Segment Start: Given entries

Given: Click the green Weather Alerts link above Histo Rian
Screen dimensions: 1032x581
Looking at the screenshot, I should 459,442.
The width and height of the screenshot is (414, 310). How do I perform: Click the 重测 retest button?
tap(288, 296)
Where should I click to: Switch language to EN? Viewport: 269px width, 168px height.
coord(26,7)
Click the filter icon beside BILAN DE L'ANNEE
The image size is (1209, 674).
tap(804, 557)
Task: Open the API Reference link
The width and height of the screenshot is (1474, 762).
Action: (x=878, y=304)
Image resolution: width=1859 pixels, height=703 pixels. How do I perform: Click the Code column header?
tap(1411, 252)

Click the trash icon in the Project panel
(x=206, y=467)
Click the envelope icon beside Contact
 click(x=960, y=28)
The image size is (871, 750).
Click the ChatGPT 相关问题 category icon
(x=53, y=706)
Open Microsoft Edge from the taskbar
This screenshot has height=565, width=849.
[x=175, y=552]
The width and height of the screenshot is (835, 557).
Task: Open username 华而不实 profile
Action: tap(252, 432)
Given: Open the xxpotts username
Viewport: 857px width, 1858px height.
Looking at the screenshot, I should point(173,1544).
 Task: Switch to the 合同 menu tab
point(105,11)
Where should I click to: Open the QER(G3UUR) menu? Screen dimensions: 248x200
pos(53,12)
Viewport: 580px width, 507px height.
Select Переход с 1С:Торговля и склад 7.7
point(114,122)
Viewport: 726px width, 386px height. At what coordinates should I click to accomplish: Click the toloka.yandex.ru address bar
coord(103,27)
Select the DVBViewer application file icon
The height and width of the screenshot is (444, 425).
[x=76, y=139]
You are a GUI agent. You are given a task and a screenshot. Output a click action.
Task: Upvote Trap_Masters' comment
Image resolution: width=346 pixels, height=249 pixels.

Segment End: Given entries

Reproduce, word for word, every line starting at the line that contains "The width and height of the screenshot is (1474, 762)." and ending with the final line of the entries.

The width and height of the screenshot is (1474, 762).
Action: (x=878, y=304)
Image resolution: width=1859 pixels, height=703 pixels. How do I perform: Click the Code column header?
tap(1411, 252)

Click the trash icon in the Project panel
(x=206, y=467)
Click the envelope icon beside Contact
 click(x=960, y=28)
The image size is (871, 750).
Click the ChatGPT 相关问题 category icon
(x=53, y=706)
Open Microsoft Edge from the taskbar
This screenshot has height=565, width=849.
[x=175, y=552]
The width and height of the screenshot is (835, 557).
Task: Open username 华而不实 profile
Action: tap(252, 432)
Given: Open the xxpotts username
Viewport: 857px width, 1858px height.
Looking at the screenshot, I should point(173,1544).
 Task: Switch to the 合同 menu tab
point(105,11)
Where should I click to: Open the QER(G3UUR) menu? Screen dimensions: 248x200
pos(53,12)
Viewport: 580px width, 507px height.
Select Переход с 1С:Торговля и склад 7.7
point(114,122)
Viewport: 726px width, 386px height. At what coordinates should I click to accomplish: Click the toloka.yandex.ru address bar
coord(103,27)
Select the DVBViewer application file icon
The height and width of the screenshot is (444, 425).
[x=76, y=139]
You are a GUI agent. You are given a task and a screenshot. Output a click action.
Task: Upvote Trap_Masters' comment
Image resolution: width=346 pixels, height=249 pixels.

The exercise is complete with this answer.